WORCESTER, Mass.—Vystar Corp., the manufacturer of Vytex natural rubber latex and various products made with Vytex, has paid off $1.5 million in long-term debt.
CMA Investments L.L.C. and its guarantors accepted 15 million shares of restricted Vystar common stock as payment for the principal and interest on the decade-old loan, Vystar said July 16.
With this repayment, Vystar has reduced its long-term debt by $2.6 million this year, the company said.
"Vystar is now totally free of long-term debt and liens," Vstar CEO Steven Rotman said, noting that this not only cleans up Vystar's balance sheet, but gives the company a fresh start in executing its strategic plan.
That plan, according to Rotman, includes further acquisitions, expanding Vystar's distribution network, developing new Vytex formulations and developing and launching new product lines.

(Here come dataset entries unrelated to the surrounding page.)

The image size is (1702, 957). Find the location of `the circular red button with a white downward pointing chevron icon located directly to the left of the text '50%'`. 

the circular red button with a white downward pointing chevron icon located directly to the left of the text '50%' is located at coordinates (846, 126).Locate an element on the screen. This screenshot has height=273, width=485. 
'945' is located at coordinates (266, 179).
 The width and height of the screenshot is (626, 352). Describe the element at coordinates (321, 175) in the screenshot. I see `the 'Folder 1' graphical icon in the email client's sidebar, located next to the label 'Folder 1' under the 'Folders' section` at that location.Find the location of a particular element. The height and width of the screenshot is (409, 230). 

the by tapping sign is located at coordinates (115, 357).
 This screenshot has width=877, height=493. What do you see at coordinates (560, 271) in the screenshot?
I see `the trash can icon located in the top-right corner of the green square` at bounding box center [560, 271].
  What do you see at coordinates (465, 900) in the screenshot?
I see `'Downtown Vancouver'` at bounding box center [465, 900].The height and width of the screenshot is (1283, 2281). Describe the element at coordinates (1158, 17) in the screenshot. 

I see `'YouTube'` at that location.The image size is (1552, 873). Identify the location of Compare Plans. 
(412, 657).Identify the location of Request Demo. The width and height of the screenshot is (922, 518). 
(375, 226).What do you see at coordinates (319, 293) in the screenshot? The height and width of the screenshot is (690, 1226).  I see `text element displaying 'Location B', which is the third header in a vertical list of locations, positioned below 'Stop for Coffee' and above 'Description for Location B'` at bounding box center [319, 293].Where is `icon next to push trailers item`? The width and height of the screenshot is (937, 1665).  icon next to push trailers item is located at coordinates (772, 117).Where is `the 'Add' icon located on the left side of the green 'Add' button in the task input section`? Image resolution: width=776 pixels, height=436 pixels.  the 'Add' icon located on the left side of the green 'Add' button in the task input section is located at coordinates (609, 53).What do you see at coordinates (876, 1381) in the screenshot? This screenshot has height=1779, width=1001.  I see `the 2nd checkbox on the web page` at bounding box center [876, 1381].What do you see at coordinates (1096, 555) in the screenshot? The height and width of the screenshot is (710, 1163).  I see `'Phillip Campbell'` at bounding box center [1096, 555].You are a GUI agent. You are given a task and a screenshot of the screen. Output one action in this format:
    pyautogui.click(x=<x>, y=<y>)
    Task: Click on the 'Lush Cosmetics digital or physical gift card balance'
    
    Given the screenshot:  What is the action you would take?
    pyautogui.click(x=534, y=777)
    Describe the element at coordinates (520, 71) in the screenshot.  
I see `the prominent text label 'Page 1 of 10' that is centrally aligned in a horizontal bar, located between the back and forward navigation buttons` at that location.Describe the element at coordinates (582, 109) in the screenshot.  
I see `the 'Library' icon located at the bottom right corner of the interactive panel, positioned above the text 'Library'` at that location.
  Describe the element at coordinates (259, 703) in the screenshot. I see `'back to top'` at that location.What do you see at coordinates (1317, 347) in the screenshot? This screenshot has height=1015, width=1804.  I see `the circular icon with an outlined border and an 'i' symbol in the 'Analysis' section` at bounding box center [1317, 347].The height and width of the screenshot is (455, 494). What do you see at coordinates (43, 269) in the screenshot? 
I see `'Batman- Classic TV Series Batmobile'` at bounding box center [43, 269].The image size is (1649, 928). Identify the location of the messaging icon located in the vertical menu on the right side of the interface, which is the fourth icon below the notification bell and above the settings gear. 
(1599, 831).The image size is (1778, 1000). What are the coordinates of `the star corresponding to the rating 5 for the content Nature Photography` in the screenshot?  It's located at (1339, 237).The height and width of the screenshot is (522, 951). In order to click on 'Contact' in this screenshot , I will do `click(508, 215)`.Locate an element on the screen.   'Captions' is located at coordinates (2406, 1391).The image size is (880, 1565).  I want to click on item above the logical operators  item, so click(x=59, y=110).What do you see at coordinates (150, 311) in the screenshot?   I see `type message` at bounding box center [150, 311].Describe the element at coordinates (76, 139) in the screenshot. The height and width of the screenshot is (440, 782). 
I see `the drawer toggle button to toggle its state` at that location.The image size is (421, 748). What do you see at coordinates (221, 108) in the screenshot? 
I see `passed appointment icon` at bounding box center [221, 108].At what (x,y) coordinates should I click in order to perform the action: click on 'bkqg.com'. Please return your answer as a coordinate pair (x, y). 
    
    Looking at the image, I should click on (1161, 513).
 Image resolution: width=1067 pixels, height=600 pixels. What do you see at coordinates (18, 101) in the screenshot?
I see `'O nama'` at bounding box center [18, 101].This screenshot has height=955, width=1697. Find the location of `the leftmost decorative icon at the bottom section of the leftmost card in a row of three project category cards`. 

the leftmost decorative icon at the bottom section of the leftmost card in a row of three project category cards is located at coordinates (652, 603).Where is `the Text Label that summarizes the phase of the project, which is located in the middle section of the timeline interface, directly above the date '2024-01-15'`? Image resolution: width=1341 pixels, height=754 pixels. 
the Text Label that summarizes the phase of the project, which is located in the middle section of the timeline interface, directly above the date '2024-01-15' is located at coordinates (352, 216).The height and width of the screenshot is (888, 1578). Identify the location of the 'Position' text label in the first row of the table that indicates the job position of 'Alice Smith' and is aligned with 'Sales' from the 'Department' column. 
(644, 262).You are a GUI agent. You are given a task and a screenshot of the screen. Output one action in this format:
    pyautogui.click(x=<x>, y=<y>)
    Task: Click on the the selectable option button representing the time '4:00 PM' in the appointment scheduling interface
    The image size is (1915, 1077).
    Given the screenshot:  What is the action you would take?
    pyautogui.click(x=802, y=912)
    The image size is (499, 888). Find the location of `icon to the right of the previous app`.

Vytex, Vystar's flagship product, is an all-natural rubber latex that is 100-percent renewable, environmentally safe, biodegradable and largely free of allergy-causing proteins, according to the company. It can be used in more than 40,000 products covering a vast range of applications, it said.
Vystar, which last year moved its headquarters to Worcester from Atlanta, has been in acquisition mode recently. In May, it announced the acquisition of air filtration company UV Flu Technologies Inc. The month before, it acquired NHS Holdings L.L.C., its exclusive U.S. distributor.